Monday, January 26, 2009

THE POET

Songs have the ability to capture our dreams, emotions and aspirations unlike any other art form. Such is the potency of words. In 1969, at the age of eight, one song lifted me beyond the status quo pushing ajar the door to inward perception. I cried the first time I heard Donovan’s tale of Atlantis---the pharse "knowing her fate" broke me. Juicy images of setting sail from a lost world foreshadowed a lifelong attraction to the Mystic. I've come to accept that it runs parallel to our own. Forty years passed until I meet the poet that introduced me to such wonder.

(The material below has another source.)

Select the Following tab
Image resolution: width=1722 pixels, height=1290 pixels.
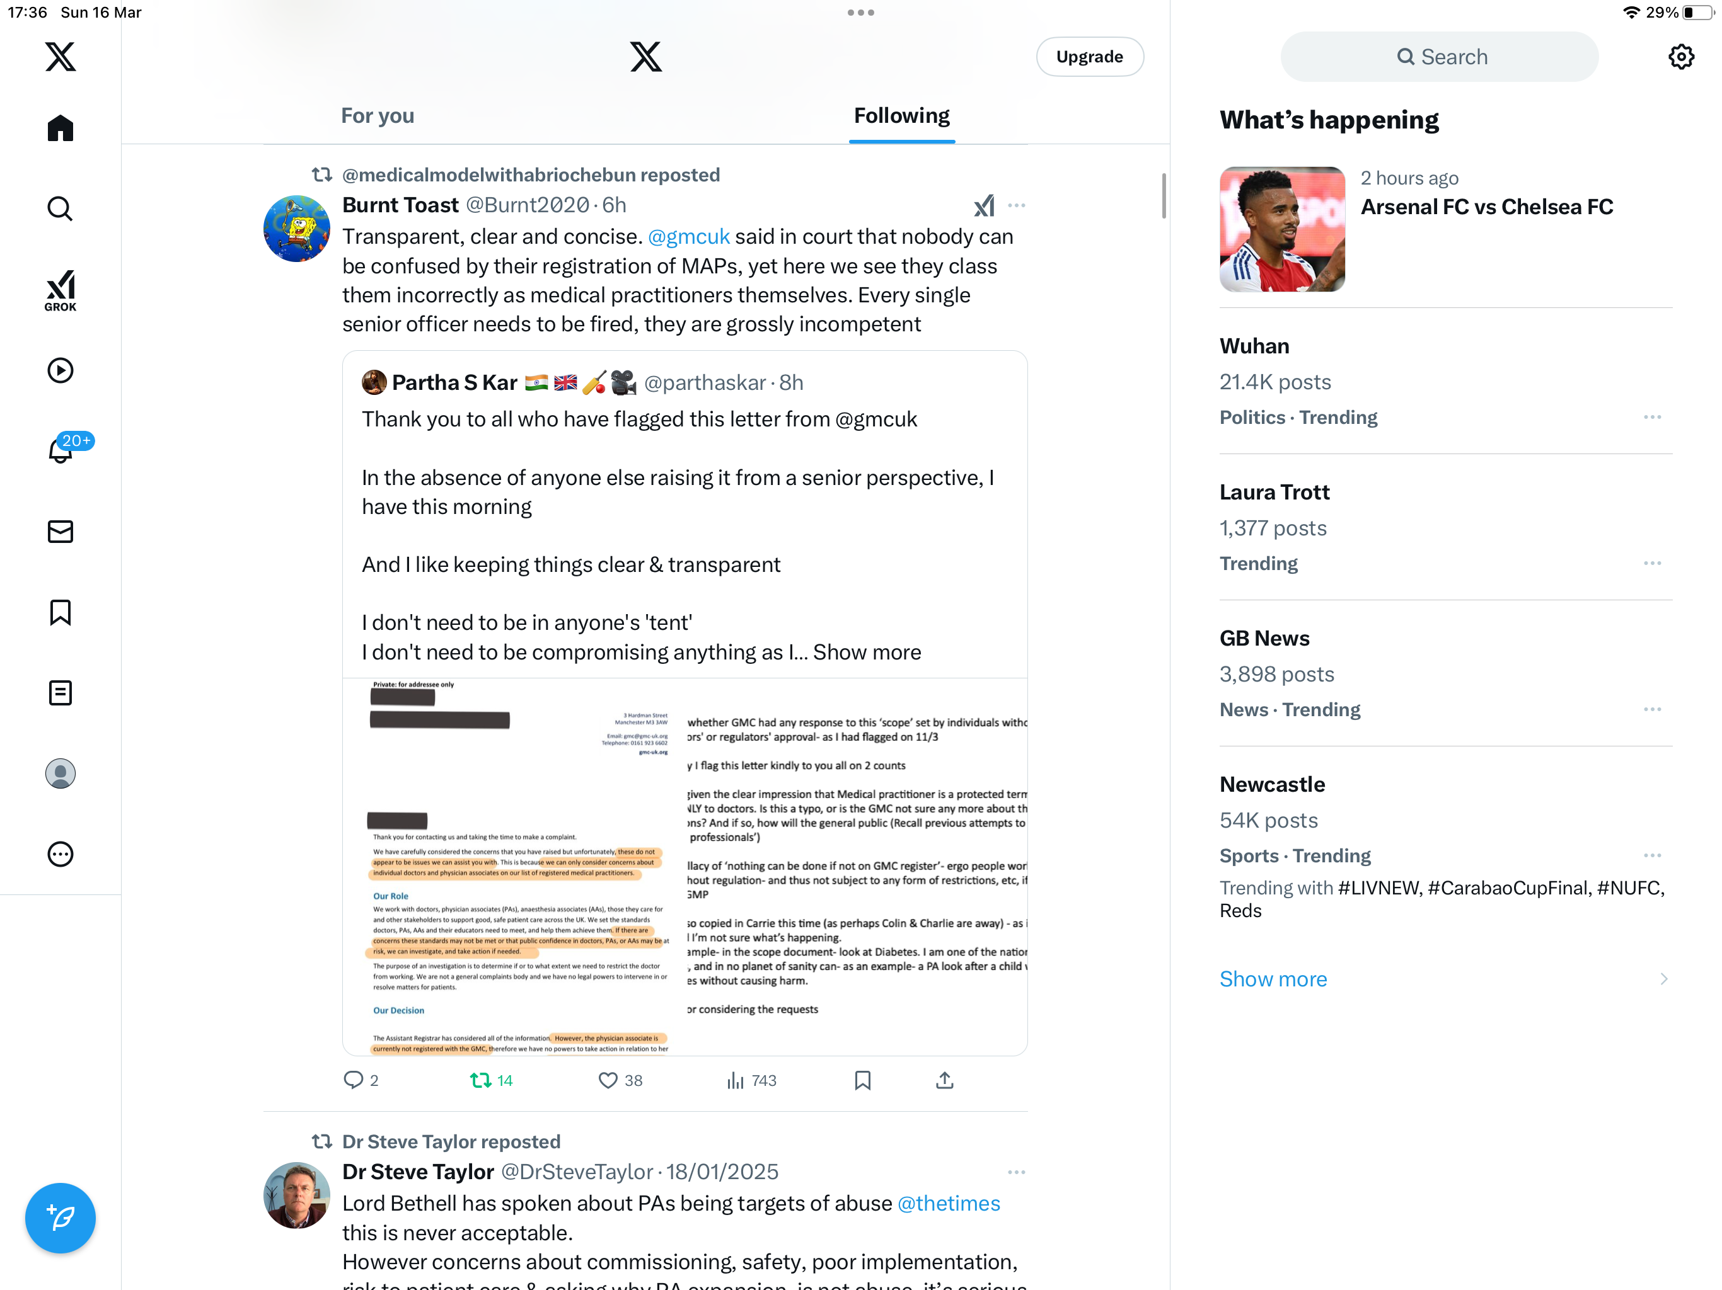coord(901,116)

Don and his soulmate Linda Leitch are themselves limitless mortals…sharing playful anecdotes from days past and poignant affirmations of the present moment. We laughed plenty, ate heartily, and danced together to Turkish rock under a silver moon.

Their last morning was sweet departure…a reminder that chance encounters are precious yet fleeting…which is, at day’s end, the Innkeeper’s lament. The air was pungent with incence as we sat for a brief moment eye-to-eye. Mine, once again a childs, filled with tears. “Ah, …you are relieved”, Don whispered as fact.

He writes me: The Earthe turns Her Self towards the dark and curves out away from The Sun, and The Wind rushes around the corner with a message from Dame Winter, that She comes quicky with Her Frosty Breathe on every blade of grass. On the Eve of The Hallows, light the Fires of Spring.

It was October, after all, and the wind was rushing in the season of the witch!

Friday, January 9, 2009

SPIRIT IN THE SKY

At the twilight, a moon appeared in the sky, then it landed on earth to look at me. Like a hawk stealing a bird at the time of prey, that moon stole me and rushed back into the sky.

I looked at myself, I did not see me anymore, for in that moon, my body turned as fine as soul. The nine spheres disappeared in that moon, the ship of my existence drowned in that sea.

- Rumi

“Once I saw a chimpanzee gaze at a particularly beautiful sunset for a full 15 minutes, watching the changing colors [and then] retire to the forest without picking a pawpaw for supper.”